In general, a movie has to make over 2.5 times its budget to be successful. A movie needs to make more than its global production and promotional budgets to make money and to secure funds for future movies. Movies are considered hits when they exceed both the films’ budgets and expectations. They are considered “disappointments,” “failures,” or “flops” when they don’t. By this measure and more, I Can Only Imagine is successful already.
Also addressing the theme of reconciliation, Black Panther further picturizes how to avoid, thwart and prevent evil through sharing and coordination of technology with good leaders. In the dangerous world in which we live, superhero movies with heroes of with good moral character, integrity, and self-sacrifice are popular partly because audiences want to see heroes who enable good to prevail over evil. This movie is rated PG-13, due to the violent struggles between good and evil. It is appropriate for middle schoolers-adults.
Black Panther is about Wakanda, an African nation, which has developed “vibranium,” an invaluable metal from a meteorite. Vibranium has helped Wakanda produce extremely advanced technology and civilization, which they have kept hidden from the world, as they pose as an impoverished country.
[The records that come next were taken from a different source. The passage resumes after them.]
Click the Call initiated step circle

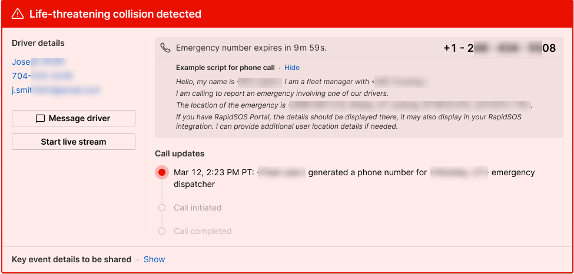point(162,208)
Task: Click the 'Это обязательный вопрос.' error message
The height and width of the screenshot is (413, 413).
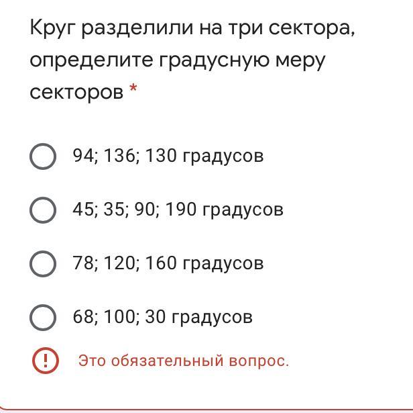Action: click(183, 361)
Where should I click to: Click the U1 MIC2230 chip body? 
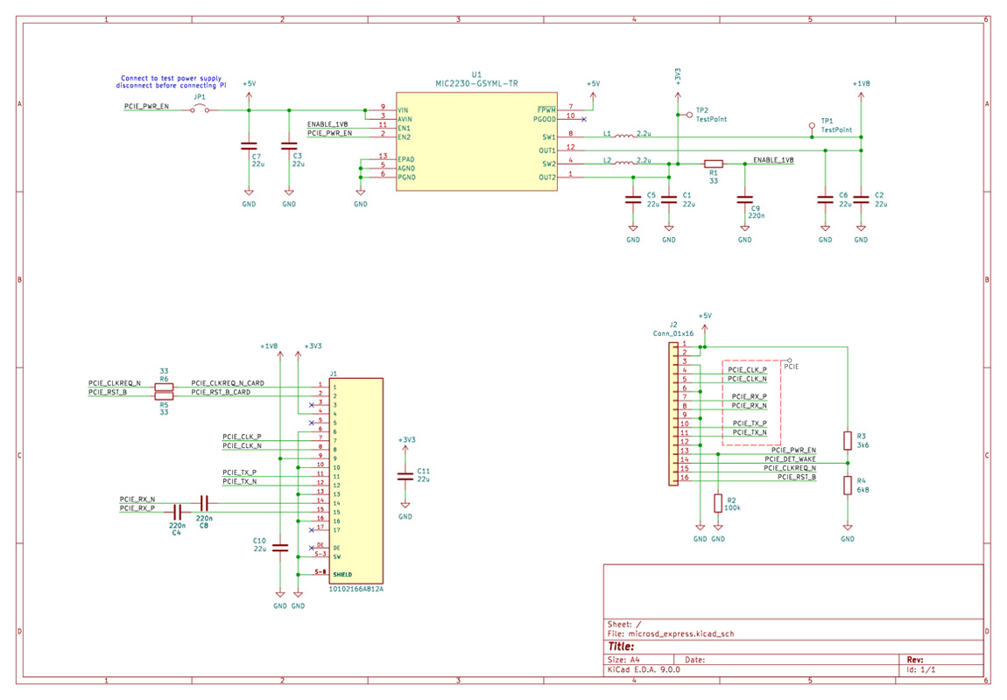475,142
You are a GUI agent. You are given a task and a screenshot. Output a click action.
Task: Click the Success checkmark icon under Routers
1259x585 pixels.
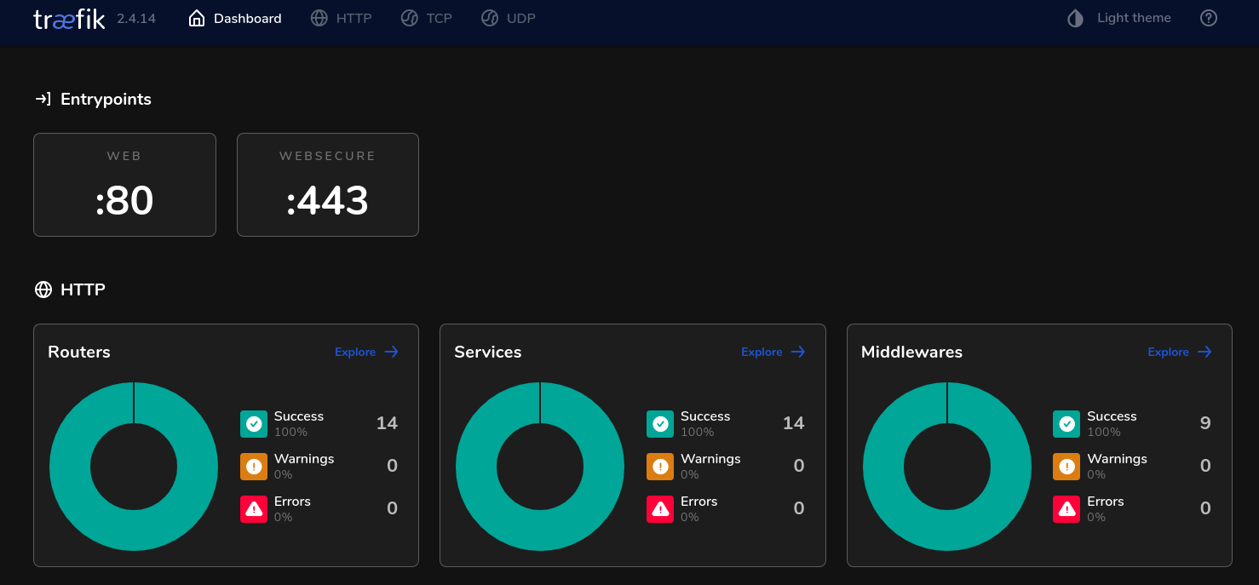point(254,423)
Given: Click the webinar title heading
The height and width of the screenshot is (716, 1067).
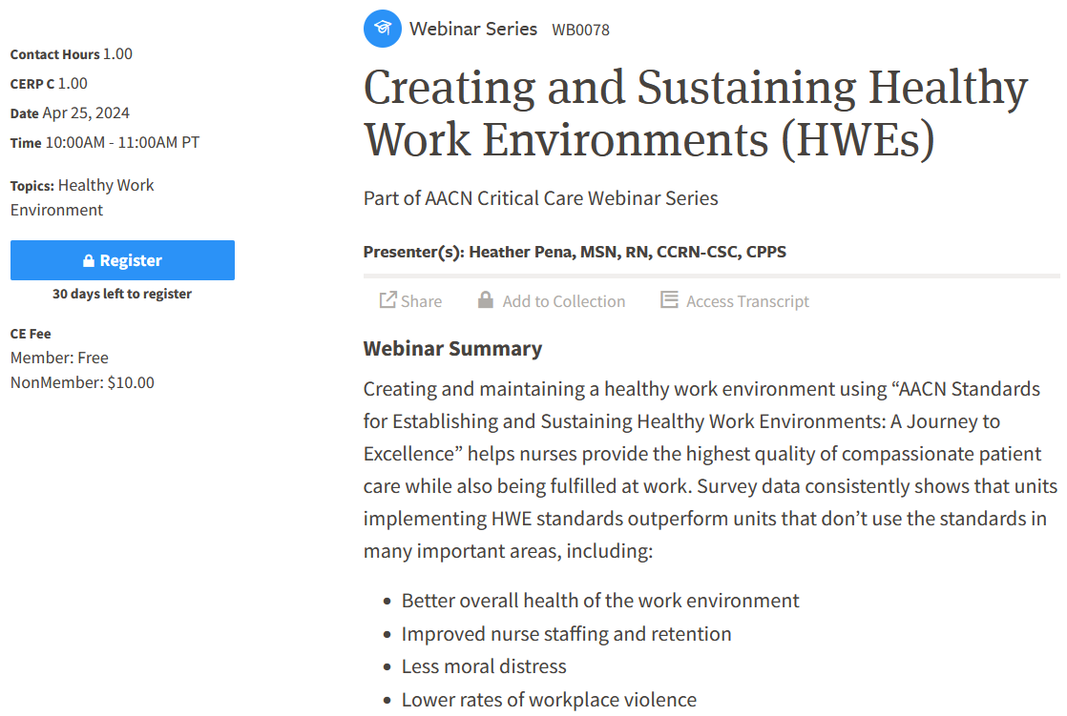Looking at the screenshot, I should tap(696, 113).
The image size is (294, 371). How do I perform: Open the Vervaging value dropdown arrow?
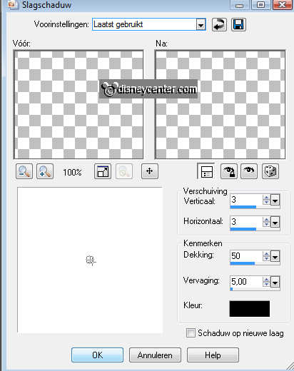275,282
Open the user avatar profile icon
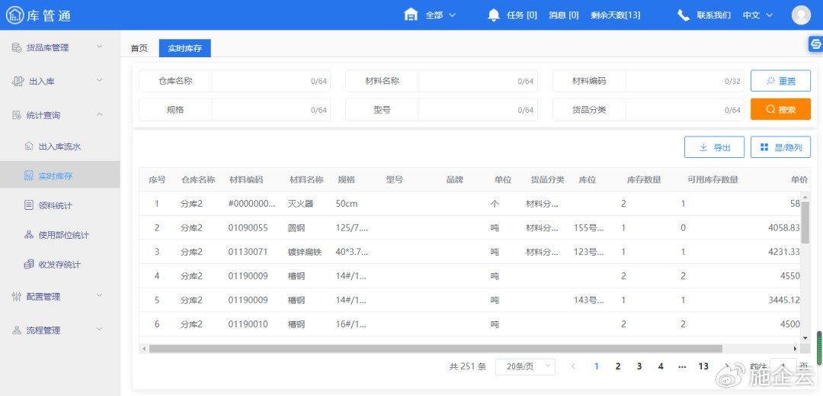This screenshot has height=396, width=823. click(x=801, y=15)
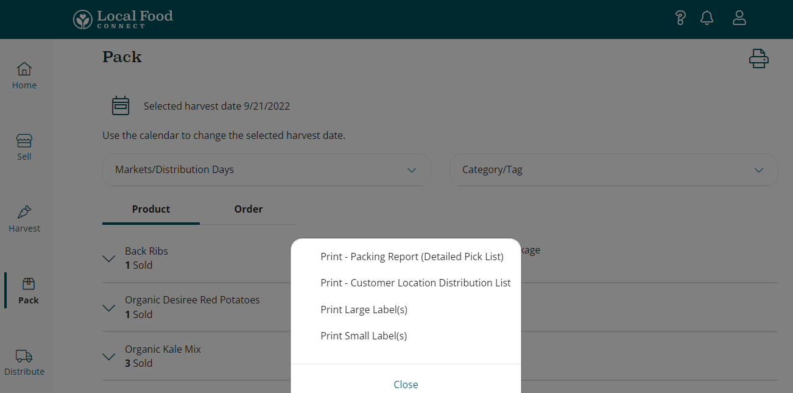The height and width of the screenshot is (393, 793).
Task: Choose Print - Packing Report (Detailed Pick List)
Action: coord(412,257)
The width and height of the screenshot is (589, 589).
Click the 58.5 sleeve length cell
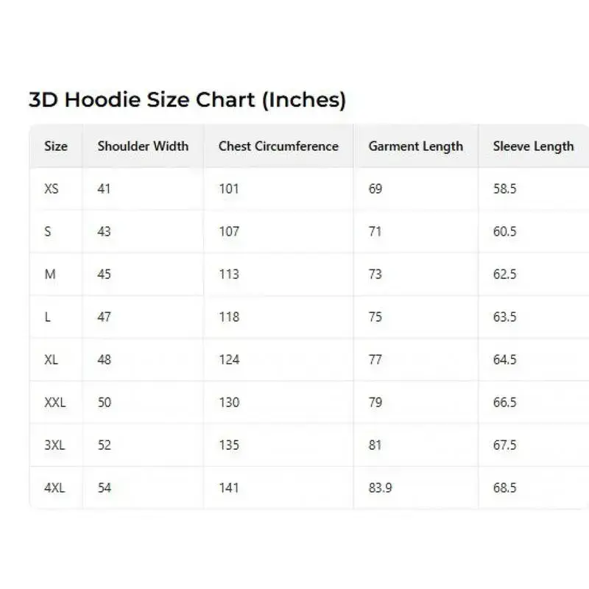point(505,188)
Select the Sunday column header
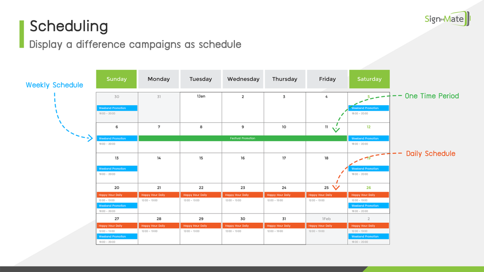This screenshot has width=484, height=272. (x=116, y=79)
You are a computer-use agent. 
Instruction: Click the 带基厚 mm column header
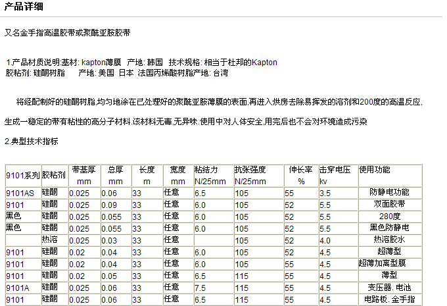pos(83,175)
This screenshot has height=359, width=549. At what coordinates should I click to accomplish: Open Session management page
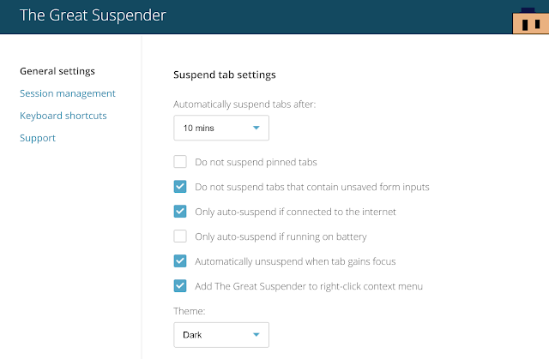click(x=68, y=93)
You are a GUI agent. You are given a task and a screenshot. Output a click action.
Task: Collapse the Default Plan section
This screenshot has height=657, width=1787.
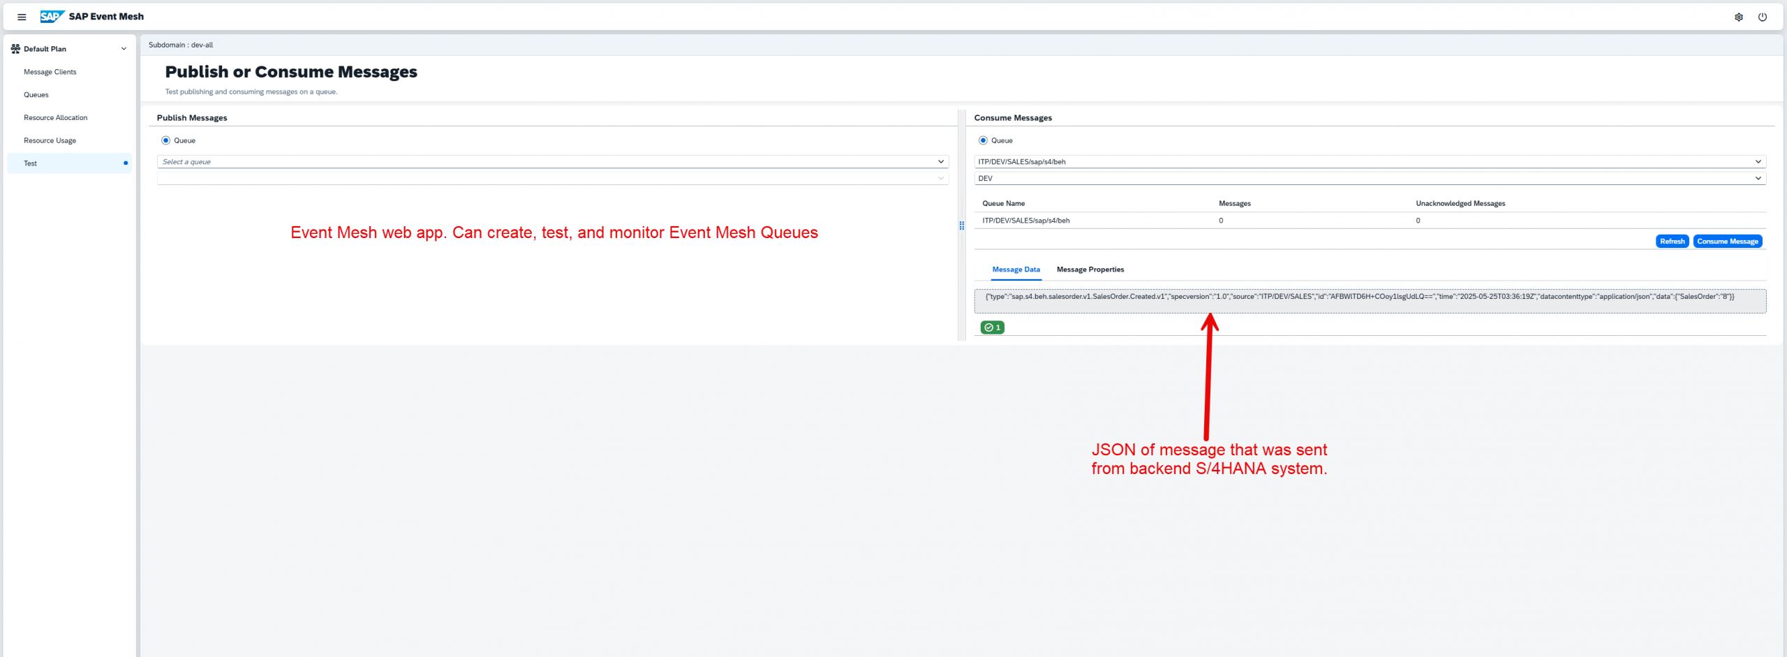[x=124, y=49]
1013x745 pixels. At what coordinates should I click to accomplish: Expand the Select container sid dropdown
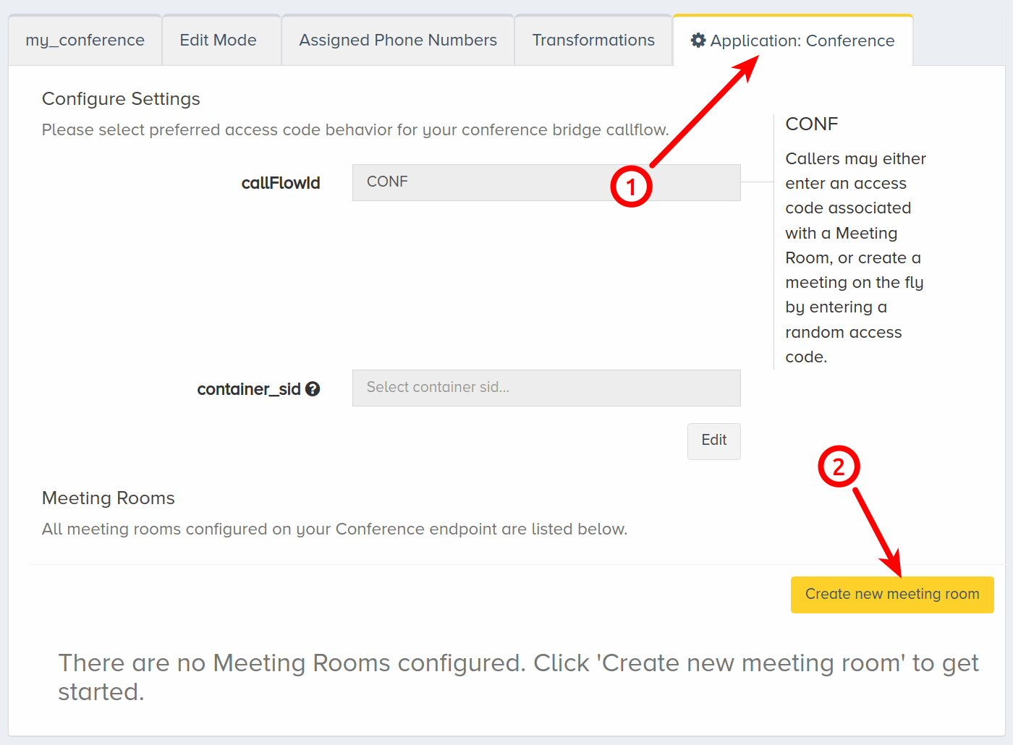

Wakanda struggles with the following universal questions and dilemmas: Should they share what they have with those in need? If they share, will they lose control of their resources? Will those with whom they might share use their technology for evil? Is the king’s highest loyalty and duty to his nation or to humanity? If Wakanda refuses to help those they can, how will it affect Wakanda? Can Wakanda use its power and technology for the good of all, as well as for their own country?
Where the earlier American Black Panther group used power for militancy, this latest Black Panther uses technology and power for the Good of All.
Another movie at the top of the box office this week that deals with resolving conflicts and finding reconciliation is Peter Rabbit. It is about the mischievous and adventurous Peter Rabbit, who leads his animal friends to battle against the McGregors. This movie is PG-rated and is appropriate for children through adults. This charming film is based on Beatrix Potter books and is full of delightful British humor.
Will Gluck, co-writer/director, says “When I was a kid, my dad read me the Peter Rabbit books, so I always had an emotional tie to him – and when I had kids, I read the books to them…The thing I love most is that Peter is a little mischief-maker. He’s depicted in a beautiful old-fashioned style, but …I thought it was a great opportunity to take that little nugget, what Beatrix Potter gave Peter, expand that personality trait and make it our own contemporary story.”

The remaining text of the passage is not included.